Siento el silencio, intentaré volver con mis historias cuanto antes.
No he podido, no me han salido las palabras, pero ya hace unos días que el bichito de la inspiración rebulle, quizás sea el otoño, que tanto me gusta, quizá sea que tengo tanto que contar...
La cuestión es que mi vida se ha complicado de una manera que jamás, jamás, se me habría ocurrido que lo haría. Pero, al menos una de ellas, es una complicación muy dulce... a pesar de los kilómetros.
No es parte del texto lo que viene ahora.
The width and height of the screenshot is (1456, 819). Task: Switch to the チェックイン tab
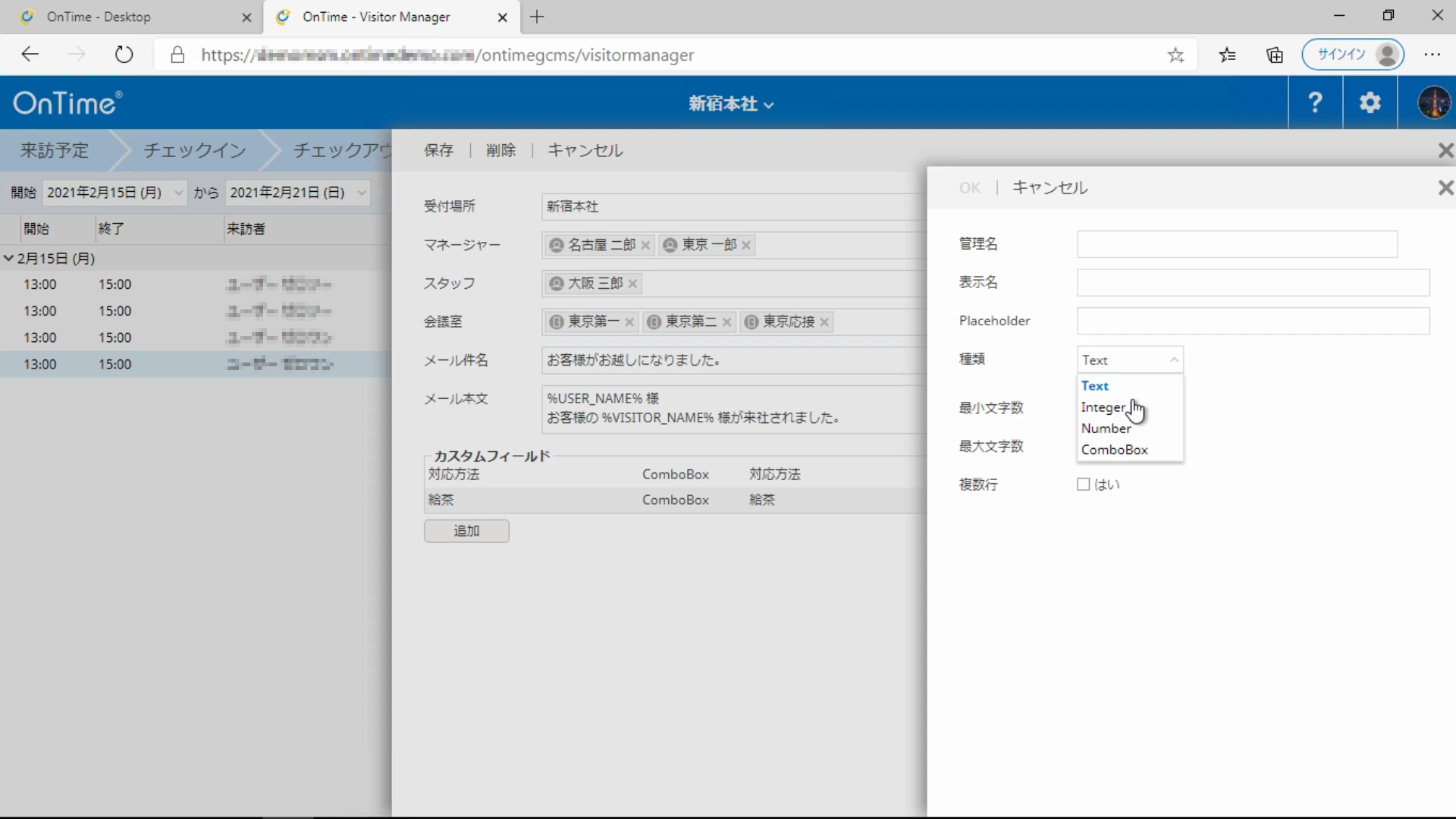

Porque de kilómetros va la cosa, je.
Por cierto, ya no estoy tan ocupada como en un post pasado. De hecho, cuando lo escribí, me había dejado llevar por la euforia del repentino enamoramiento y del primer amante en un par de años (hablando con propiedad, del primer polvo en un año).
Y, mientras, los días se atropellan y los exámenes se acercan, demasiado rápido. Ahí están, justo a la vuelta de las vacaciones, y creo que me van a pillar en bragas...
De todas formas, a los que seguís ahí, muchas gracias.


4 comentarios:
Bueno, mujer, es comprensible, yo también dejé de escribir cuando mi vida sexual superfloreció XDDD
Hola, Min!!! :D Me alegro de leerte!!
Parece que tu vida tiene bastante color, ya me contarás!
Aquí estamos pues! xD, un poco tarde, pero he estado desconectada ;)
Hola, Biónica! Gracias por leer y comentar!!! Estaría encantada de poder seguir leyendo tus historias :) Cuídate!!